Are you using any non-DNA technologies?
We do have a very small proteomics lab and are doing some very exciting work, using MALDI-TOF mass spectrometry. For example, we are able to determine the species of, mostly, bone remains. For some bones, especially if they are very small fragmented bones, you can't tell if they are human or animal. That's very important for the Medical Examiner's Office — is that a dead deer that's 25 years old? Or is this a burial site from a murder victim?
Why is a proteomics test better for this than a DNA-based test?
Protein is more abundant than DNA, so we have better chances of getting protein out of bone. We're also looking at proteins to do body fluid identification. Right now, we only have presumptive tests to identify blood, but again, the courts want to know, 'Is the blood in the back of a pickup truck deer blood, fish blood, or human blood?' We also need to identify semen, saliva, is it menstrual blood vs. venous blood — that might be important in a case. For all of those things we're looking at protein markers.

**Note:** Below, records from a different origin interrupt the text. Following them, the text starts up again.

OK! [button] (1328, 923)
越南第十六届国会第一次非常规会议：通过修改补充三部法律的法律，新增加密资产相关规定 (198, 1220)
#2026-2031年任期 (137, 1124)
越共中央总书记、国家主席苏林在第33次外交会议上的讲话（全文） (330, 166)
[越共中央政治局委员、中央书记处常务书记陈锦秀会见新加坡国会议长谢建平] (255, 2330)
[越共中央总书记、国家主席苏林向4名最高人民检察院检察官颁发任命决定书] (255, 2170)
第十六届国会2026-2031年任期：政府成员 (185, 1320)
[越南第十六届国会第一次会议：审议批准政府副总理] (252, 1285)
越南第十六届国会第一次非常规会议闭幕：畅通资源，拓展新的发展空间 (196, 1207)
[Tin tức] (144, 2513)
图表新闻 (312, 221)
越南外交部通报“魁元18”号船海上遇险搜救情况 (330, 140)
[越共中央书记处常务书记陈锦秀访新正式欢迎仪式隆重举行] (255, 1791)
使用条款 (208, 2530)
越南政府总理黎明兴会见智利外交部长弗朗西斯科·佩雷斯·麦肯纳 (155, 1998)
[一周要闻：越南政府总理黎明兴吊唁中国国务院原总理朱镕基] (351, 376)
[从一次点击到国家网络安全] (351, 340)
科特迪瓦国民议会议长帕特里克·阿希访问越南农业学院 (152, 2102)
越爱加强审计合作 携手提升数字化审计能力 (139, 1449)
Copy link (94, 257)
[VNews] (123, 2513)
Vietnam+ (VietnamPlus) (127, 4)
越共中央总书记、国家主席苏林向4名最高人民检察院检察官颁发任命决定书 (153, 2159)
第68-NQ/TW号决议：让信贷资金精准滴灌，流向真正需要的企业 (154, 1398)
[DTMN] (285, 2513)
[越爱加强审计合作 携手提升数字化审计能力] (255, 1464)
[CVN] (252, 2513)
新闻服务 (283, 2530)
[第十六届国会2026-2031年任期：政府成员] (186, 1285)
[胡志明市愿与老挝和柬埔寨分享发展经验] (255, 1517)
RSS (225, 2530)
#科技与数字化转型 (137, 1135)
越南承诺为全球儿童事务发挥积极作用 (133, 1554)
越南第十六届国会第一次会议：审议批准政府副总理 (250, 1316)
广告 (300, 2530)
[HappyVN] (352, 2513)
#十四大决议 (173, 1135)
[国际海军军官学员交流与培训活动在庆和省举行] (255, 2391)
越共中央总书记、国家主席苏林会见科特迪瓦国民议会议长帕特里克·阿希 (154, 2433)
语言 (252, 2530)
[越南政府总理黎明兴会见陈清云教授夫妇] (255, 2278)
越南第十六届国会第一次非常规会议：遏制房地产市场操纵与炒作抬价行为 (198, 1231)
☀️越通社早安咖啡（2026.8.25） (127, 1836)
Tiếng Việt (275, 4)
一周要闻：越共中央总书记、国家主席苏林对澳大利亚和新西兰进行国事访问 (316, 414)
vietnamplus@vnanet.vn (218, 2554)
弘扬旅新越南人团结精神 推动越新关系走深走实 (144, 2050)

Where will your work be going in the next few years?
My main focus has been to eliminate our backlog. We have no sexual assault backlog and no homicide backlog but we did traditionally have a property crime backlog. Property crime is done at rates many times higher than homicides and rapes, thankfully, so there are a lot more of those cases. Over the last year, we have really eliminated that backlog, so we hope to stay current. The more rapidly we can turn around DNA cases, the better it is for the police investigations and for the courts.
But we are also very interested in staying on the forefront of technology. The OCME has been a leader in technology under previous directors, and I intend to continue that leadership and embrace the latest technology for the field.